Time windows define when metrics are grouped. For simple counters or gauges, that’s enough. But for histograms, you also need to coordinate how they’re grouped. All parts of a histogram — _bucket, _sum, and _count — must use the same window boundaries to keep your percentiles and averages accurate.

How Histograms Work in Streaming Aggregation

Histograms represent distributions over time, not just single values. And when using streaming aggregation, you need to be deliberate in how you handle them.

Each histogram metric consists of three related time series:

<metric>_bucket – counts for each latency bucket
<metric>_sum – total sum of all values
<metric>_count – total number of observations

To maintain accuracy, all three need to be aggregated together during ingestion. Dropping a label or changing a window on just one of them will throw off queries that rely on a complete view of the distribution.
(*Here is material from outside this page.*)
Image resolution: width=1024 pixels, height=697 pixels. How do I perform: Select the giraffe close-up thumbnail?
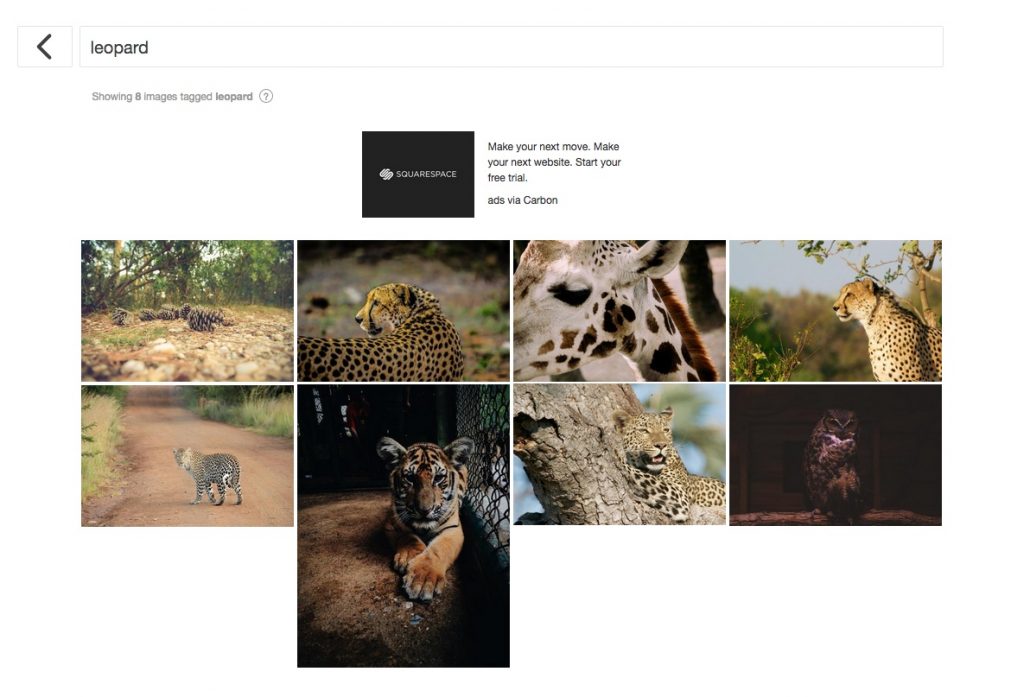[x=619, y=310]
Let’s say you’re aggregating request latency metrics across all instances:

sum without (instance) (http_request_duration_seconds_bucket{})
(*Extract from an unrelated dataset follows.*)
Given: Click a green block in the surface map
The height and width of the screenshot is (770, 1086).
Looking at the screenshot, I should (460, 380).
sum without (instance) (http_request_duration_seconds_sum{})

sum without (instance) (http_request_duration_seconds_count{})

This keeps the histogram shape intact, so your downstream queries for averages, P95s, or traffic volumes stay correct, without needing reprocessing at query time.

Key Streaming Aggregation Techniques for Cardinality Control

Streaming aggregation offers three practical approaches to structuring high-cardinality metrics:

1. Label Dropping: Removing Unnecessary Detail

Not every label adds meaningful value. Some dimensions, like unique IDs or highly dynamic paths, create huge amounts of series, but rarely help with debugging or alerting.

Streaming aggregation lets you drop these labels at ingest, before they inflate your storage or slow down queries.

Original metric:

http_request_duration_seconds{service="payment", path="/api/v1/transactions/123456", user_id="u-89273", instance="pod-8371"}

After dropping unnecessary labels:

http_request_duration_seconds{service="payment", path="/api/v1/transactions", instance="pod-8371"}

Here, we’ve kept the parts that help answer “is this endpoint slow?” and removed the parts that don’t move the needle for observability. The result? Same business signal—fewer distractions.

2. Label Transformation: Preserving Meaning Without Overload

Sometimes, you do want to keep user or business context — but not at full granularity. That’s where label transformation helps.

Streaming aggregation allows you to group raw values into broader categories in real time, preserving the signal while avoiding unnecessary churn.

Original metric:

api_request_count{customer="acme-corp", endpoint="/users/12345/profile", region="us-west-2a"}

After transformation:

api_request_count{customer_tier="enterprise", endpoint_type="user_profile", region="us-west-2"}

This way, you can still answer questions like:

Are enterprise customers seeing more errors?
How are user profile endpoints performing across regions?

You keep the insight. You just don’t pay the cost of tracking every user and every path variation individually.

3. Pre-Aggregation: Creating Statistical Summaries Across Dimensions

One of the most effective ways to work with high-cardinality metrics is to pre-aggregate them across the dimensions you care about, right at ingestion.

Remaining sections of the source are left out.